Study of the Mnemonic Functions of Dopamine Using a Novel Molecular Imaging

Because of the lack of a reliable technique to study neurochemistry of human cognition, the brain regulation of cognitive functions has not been well understood. We have recently demonstrated that the neurotransmitter released during a cognitive task performance can be detected using the molecular imaging technique if the technique is appropriately modified to allow detection of transient and relatively small changes in receptor kinetics (expected during cognitive activations). In our experiments, we modified the technique and exploited the competition between endogenously released striatal dopamine and its ligand for receptor occupancy to show that dopamine released during performance of a motor planning and a procedural memory task displaces the ligand from receptor sites. The displacement suggested that endogenous dopamine is released during performance of the studied tasks.

In the proposed study we plan to use the modified method to test our hypotheses that molecular imaging can be used to explore the neurochemistry of human memory and to resolve controversies in cognitive concepts. Proposed experiments will probe dopaminergic involvement in the processing of nonprocedural memory tasks that are impaired following the striatal lesions. These tasks include associative, non-associative, and semantic memory tasks. Since nonprocedural memory tasks do not consistently activate the basal ganglia in neuroimaging experiments, despite being impaired in the patients with striatal lesions, the role of striatum in the processing of human nonprocedural memory is unclear. It is not known whether the inconsistency between the neuroimaging and lesion studies is due to subthreshold hemodynamic response or disruption of neural tracts in the brain-damaged patients.

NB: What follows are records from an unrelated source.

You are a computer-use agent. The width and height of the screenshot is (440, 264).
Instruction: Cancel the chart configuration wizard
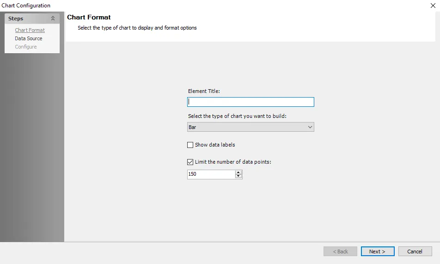coord(415,252)
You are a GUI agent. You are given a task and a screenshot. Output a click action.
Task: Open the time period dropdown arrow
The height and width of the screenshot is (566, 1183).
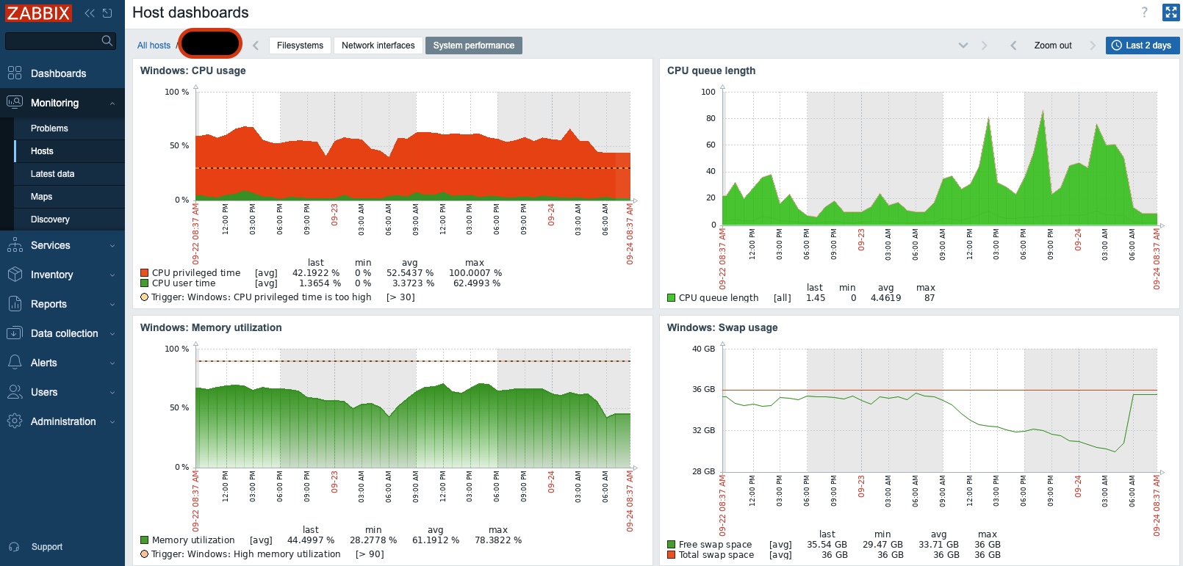[x=963, y=46]
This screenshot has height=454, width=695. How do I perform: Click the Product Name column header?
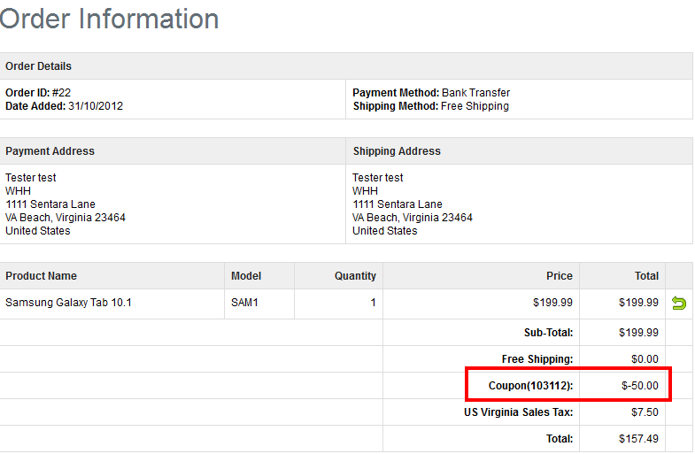coord(41,276)
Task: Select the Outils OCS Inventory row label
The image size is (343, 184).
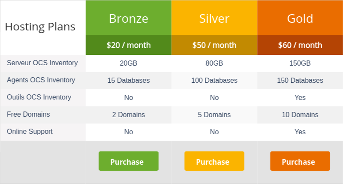Action: (x=39, y=97)
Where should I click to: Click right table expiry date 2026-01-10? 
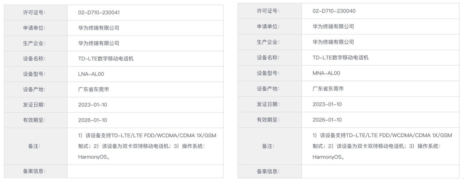[x=327, y=120]
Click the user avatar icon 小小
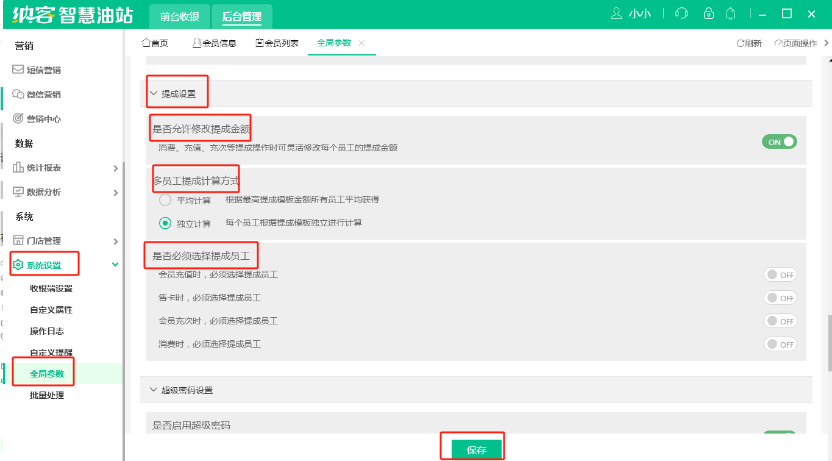The height and width of the screenshot is (461, 832). (616, 13)
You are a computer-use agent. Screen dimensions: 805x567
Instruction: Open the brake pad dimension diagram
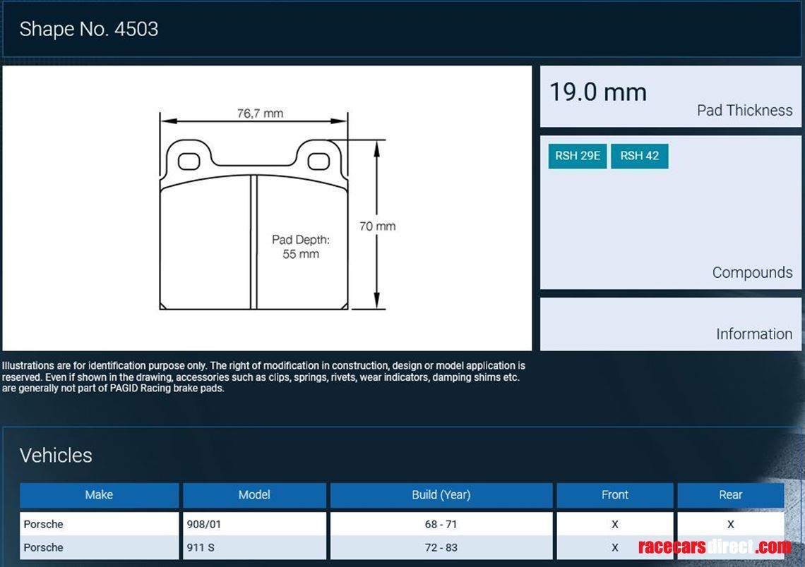(x=268, y=208)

Proposed experiments may help explain the inconsistency by probing involvement of striatal dopamine in the processing of nonprocedural memory. The results will provide better insight into dopaminergic control of human memory and will help in formulation of novel therapeutic strategies for the treatment of neurological and psychiatric conditions that are associated with impaired dopamine neurotransmission. These conditions include Parkinson's disease, Huntington's disease, Tourette syndrome, schizophrenia, bipolar disorder, and depression. More significantly, the proposed study will provide preliminary data to help us develop the molecular imaging technique so that it can be used to study the neurochemistry and pathophysiology of cognitive disorders that are dependent on dopamine neurotransmission.